Since I’m retired and since Bob has to work nearly every weekday, I scouted a couple times for him during the week. On Saturday, we set up along a ravine where I’d heard multiple gobblers the previous day. They gobbled well from the roost, but one walked off with a couple of hens. I watched another, a huge tom, sneak in behind Bob where he couldn’t see it before it wandered off. At the end of the morning, Bob told me he wanted the lucky hat. I reluctantly gave it to him, but I told him I wanted him to return it after the season.

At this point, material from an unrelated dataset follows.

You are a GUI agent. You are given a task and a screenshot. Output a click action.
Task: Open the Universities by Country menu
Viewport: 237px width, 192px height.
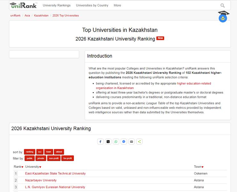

It didn’t appear that the hat was going to be so lucky. On Saturday afternoon, Bob backed his pick-up truck into a pole, and he was going to have to take Monday off work to visit a body shop. He planned to hunt before getting the estimate on the truck. When he told me he was going back where we had been on Saturday, I decided not to go. “I really think that’s a one-man spot,” I told him. “I think you’ll be better off if I don’t tag along.”

I am an enthusiastic fly-fisherman, and the conditions last May were spectacular for fly-fishing for trout. I fished one of my favorite early-season spots that Monday morning but with only mediocre results. By 9:30, I had arrived at my truck to take off my vest and hip boots when I noticed another truck easing past. When the big, red pick-up backed up, I knew it was Bob; and when he got out of the truck, he was grinning from ear to ear. “Well, you can’t be smiling about your back fender and bumper,” I said when I looked at the nastily damaged truck.

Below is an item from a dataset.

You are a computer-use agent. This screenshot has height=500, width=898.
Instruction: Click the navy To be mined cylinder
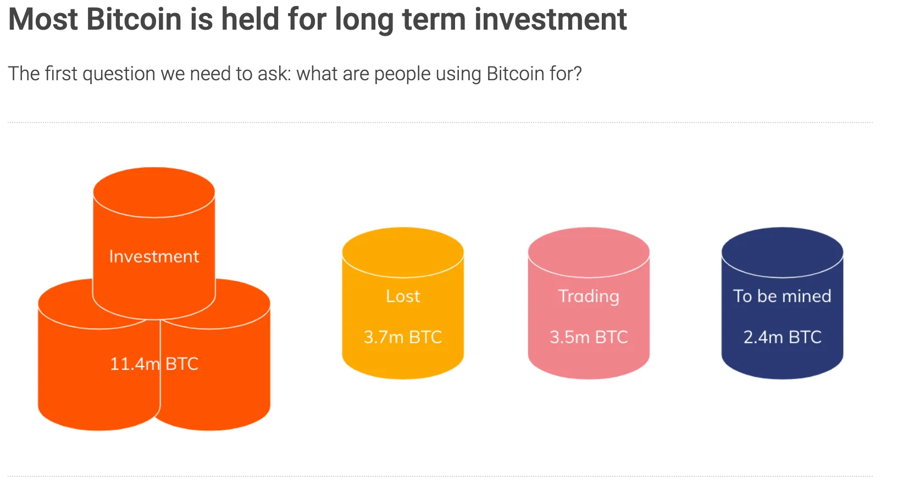[782, 303]
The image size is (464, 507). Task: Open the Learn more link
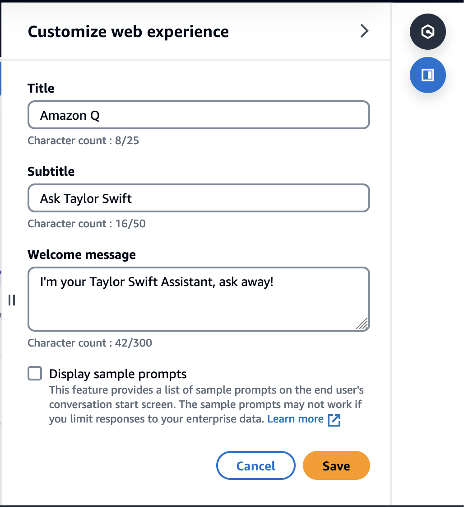pyautogui.click(x=295, y=419)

When he lifted the turkey from the truck’s bed, I saw that it was a dandy. “I’ve already showed it to Mom and weighed him. He’s not as big as a couple other birds I’ve shot, but he weighs 20 pounds. His beard isn’t as big as some others I have, but it’s 9 ½ inches. The big deal is that he’s got spurs over 1 1/8” long. You can hang him from a limb,” and to illustrate, Bob hung the big tom from the limb of a small tree.

“Wow, he’s some turkey!” I said as I admired the gobbler’s feathers that shone in the bright morning sunlight. “What’s the story?”

“I set up where we did Saturday, and the gobbler did the same thing as he did Saturday when he left the roost. He walked up the hill away from me. But, since I didn’t hear any hens, I thought he might be alone and that I could get ahead of him, set up, and call him in. It didn’t work on my first set up: He just kept walking. But, when I set up ahead of him again in a nice opening in the woods, he was right there. When he was only about 30 yards away, he strutted, turned in a circle, flapped his wings, and then dropped his strut. When he took a step to walk away, I shot, and he went right down. Boy, Dad, he might not be the biggest gobbler I’ve ever shot; but with these spurs, I think he’s my best one.”

“You know why you lucked out, don’t you? It’s the lucky hat. When you get home, make sure you wash it. Then you can return it to me.”

“All right,” he smiled. “I agree that it’s a lucky hat. I’ll clean it up and get it back to you quickly.”

Bob was as good as his word. He returned the hat to me in better condition than he’d gotten it, including having a new adjustment strap sewed on. I now have no excuse for failing to find and tag turkeys, since I am once again in possession of my lucky hat.